= TASK TO CARRY OUT =
Exact reproduction required: the lines below from the line with "790x572 pixels." to the line with "756x559 pixels.", both ends included, and no others.

[[ RAW DATA open ]]

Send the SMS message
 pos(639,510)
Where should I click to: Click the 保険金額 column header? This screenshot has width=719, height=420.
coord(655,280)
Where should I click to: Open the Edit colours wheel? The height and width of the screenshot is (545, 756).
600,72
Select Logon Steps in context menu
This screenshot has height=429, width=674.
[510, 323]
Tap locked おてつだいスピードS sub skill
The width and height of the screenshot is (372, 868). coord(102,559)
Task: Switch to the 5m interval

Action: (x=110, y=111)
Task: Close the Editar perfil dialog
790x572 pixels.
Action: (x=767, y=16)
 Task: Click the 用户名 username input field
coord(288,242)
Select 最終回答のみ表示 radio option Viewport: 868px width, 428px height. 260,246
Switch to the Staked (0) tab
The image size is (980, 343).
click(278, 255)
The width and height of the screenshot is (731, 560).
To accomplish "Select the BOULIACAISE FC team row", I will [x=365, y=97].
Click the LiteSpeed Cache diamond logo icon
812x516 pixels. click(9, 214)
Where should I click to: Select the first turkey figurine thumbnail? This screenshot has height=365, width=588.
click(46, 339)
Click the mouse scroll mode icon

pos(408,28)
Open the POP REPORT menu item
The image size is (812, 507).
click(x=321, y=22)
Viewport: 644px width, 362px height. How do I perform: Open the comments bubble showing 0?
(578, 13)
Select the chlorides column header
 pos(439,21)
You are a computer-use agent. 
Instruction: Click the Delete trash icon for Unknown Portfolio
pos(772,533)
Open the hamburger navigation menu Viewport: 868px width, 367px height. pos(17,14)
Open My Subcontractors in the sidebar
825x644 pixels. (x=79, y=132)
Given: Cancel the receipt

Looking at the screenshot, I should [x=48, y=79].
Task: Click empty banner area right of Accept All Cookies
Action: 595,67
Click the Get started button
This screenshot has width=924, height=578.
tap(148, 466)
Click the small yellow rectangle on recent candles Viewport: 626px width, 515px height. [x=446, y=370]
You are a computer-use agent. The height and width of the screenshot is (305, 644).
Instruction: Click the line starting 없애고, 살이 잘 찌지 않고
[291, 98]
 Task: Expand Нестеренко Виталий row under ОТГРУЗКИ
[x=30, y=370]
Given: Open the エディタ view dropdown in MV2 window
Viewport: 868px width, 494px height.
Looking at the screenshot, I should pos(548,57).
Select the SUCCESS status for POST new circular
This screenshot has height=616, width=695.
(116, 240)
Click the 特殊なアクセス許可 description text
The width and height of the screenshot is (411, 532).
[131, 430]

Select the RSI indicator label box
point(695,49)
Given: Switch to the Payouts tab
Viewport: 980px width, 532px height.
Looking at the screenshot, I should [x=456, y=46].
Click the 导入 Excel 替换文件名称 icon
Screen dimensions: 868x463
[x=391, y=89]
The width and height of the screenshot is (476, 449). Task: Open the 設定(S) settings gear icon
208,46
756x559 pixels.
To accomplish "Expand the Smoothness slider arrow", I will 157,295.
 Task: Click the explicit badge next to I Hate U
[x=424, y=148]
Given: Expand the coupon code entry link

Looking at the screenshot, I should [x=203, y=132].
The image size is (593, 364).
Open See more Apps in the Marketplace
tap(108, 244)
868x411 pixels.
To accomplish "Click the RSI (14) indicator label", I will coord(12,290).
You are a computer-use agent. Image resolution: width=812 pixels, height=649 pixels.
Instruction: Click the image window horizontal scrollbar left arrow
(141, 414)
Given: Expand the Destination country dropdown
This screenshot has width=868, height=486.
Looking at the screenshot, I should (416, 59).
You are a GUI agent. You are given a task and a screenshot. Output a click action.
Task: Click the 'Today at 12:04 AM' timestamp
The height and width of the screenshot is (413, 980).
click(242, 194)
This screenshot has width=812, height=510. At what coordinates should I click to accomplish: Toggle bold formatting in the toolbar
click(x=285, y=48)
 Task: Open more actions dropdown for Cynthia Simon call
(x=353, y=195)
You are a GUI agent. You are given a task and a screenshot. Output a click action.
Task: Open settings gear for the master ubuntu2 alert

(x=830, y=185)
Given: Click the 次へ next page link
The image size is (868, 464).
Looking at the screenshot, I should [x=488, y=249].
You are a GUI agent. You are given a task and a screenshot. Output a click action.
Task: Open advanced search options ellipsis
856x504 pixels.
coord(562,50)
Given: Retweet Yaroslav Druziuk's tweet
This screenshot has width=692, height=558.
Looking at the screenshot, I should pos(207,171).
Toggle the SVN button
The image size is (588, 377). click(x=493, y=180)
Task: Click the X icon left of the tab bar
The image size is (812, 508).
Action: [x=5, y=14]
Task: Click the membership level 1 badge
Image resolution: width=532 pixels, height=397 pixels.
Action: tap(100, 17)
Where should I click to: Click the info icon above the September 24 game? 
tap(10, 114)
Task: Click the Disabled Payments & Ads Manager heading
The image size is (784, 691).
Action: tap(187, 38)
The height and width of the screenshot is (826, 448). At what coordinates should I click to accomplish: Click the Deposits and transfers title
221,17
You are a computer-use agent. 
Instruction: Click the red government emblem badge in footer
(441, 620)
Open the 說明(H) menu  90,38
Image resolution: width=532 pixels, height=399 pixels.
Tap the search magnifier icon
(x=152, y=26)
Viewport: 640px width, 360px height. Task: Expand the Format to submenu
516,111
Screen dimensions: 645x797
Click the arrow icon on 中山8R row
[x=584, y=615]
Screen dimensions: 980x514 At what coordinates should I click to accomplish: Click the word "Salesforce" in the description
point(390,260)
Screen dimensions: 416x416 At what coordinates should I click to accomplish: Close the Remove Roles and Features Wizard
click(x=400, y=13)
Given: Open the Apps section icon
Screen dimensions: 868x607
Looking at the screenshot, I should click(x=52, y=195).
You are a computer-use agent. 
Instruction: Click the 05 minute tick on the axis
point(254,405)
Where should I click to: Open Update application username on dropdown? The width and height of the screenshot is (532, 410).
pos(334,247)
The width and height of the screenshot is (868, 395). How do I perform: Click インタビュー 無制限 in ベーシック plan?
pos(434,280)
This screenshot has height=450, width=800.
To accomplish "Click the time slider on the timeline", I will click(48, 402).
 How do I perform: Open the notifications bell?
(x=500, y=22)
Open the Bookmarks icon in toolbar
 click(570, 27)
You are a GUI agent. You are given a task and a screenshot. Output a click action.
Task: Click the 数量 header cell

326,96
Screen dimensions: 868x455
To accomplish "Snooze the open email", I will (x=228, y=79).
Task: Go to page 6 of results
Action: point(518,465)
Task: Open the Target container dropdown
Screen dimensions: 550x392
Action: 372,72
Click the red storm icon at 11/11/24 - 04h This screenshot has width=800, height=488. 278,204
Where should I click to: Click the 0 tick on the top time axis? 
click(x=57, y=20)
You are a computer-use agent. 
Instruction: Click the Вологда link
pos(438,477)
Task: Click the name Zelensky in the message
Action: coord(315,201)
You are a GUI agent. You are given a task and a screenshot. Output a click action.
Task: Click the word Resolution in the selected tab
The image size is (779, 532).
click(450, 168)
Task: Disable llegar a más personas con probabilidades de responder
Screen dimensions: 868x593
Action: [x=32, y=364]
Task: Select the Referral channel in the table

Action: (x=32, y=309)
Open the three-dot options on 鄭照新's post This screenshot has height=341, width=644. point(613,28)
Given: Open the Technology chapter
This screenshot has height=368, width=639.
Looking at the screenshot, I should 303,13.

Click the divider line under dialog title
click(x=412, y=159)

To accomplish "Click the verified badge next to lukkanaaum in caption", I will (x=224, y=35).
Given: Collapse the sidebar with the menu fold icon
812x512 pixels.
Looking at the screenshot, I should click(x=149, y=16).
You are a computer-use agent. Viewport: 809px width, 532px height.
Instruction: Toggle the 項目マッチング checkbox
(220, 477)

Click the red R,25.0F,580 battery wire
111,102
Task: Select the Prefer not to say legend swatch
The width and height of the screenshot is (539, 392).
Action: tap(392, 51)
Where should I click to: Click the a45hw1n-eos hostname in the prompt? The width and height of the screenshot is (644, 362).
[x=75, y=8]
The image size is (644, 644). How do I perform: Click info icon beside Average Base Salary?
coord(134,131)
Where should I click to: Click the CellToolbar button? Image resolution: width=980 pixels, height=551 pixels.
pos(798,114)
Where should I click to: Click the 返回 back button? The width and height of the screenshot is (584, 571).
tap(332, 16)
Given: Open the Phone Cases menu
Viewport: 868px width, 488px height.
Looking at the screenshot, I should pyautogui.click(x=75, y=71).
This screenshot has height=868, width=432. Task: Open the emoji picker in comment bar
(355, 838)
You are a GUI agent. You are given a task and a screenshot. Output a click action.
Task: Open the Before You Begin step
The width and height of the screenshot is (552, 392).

[[ RAW DATA closed ]]

= RESPONSE TO THIS EXERCISE =
790x572 pixels.
Action: (x=767, y=16)
 Task: Click the 用户名 username input field
coord(288,242)
Select 最終回答のみ表示 radio option Viewport: 868px width, 428px height. 260,246
Switch to the Staked (0) tab
The image size is (980, 343).
click(278, 255)
The width and height of the screenshot is (731, 560).
To accomplish "Select the BOULIACAISE FC team row", I will [x=365, y=97].
Click the LiteSpeed Cache diamond logo icon
812x516 pixels. click(9, 214)
Where should I click to: Select the first turkey figurine thumbnail? This screenshot has height=365, width=588.
click(46, 339)
Click the mouse scroll mode icon

pos(408,28)
Open the POP REPORT menu item
The image size is (812, 507).
click(x=321, y=22)
Viewport: 644px width, 362px height. How do I perform: Open the comments bubble showing 0?
(578, 13)
Select the chlorides column header
 pos(439,21)
You are a computer-use agent. 
Instruction: Click the Delete trash icon for Unknown Portfolio
pos(772,533)
Open the hamburger navigation menu Viewport: 868px width, 367px height. pos(17,14)
Open My Subcontractors in the sidebar
825x644 pixels. (x=79, y=132)
Given: Cancel the receipt

Looking at the screenshot, I should [x=48, y=79].
Task: Click empty banner area right of Accept All Cookies
Action: 595,67
Click the Get started button
This screenshot has width=924, height=578.
tap(148, 466)
Click the small yellow rectangle on recent candles Viewport: 626px width, 515px height. [x=446, y=370]
You are a computer-use agent. The height and width of the screenshot is (305, 644).
Instruction: Click the line starting 없애고, 살이 잘 찌지 않고
[291, 98]
 Task: Expand Нестеренко Виталий row under ОТГРУЗКИ
[x=30, y=370]
Given: Open the エディタ view dropdown in MV2 window
Viewport: 868px width, 494px height.
Looking at the screenshot, I should pos(548,57).
Select the SUCCESS status for POST new circular
This screenshot has height=616, width=695.
(116, 240)
Click the 特殊なアクセス許可 description text
The width and height of the screenshot is (411, 532).
[131, 430]

Select the RSI indicator label box
point(695,49)
Given: Switch to the Payouts tab
Viewport: 980px width, 532px height.
Looking at the screenshot, I should [x=456, y=46].
Click the 导入 Excel 替换文件名称 icon
Screen dimensions: 868x463
[x=391, y=89]
The width and height of the screenshot is (476, 449). Task: Open the 設定(S) settings gear icon
208,46
756x559 pixels.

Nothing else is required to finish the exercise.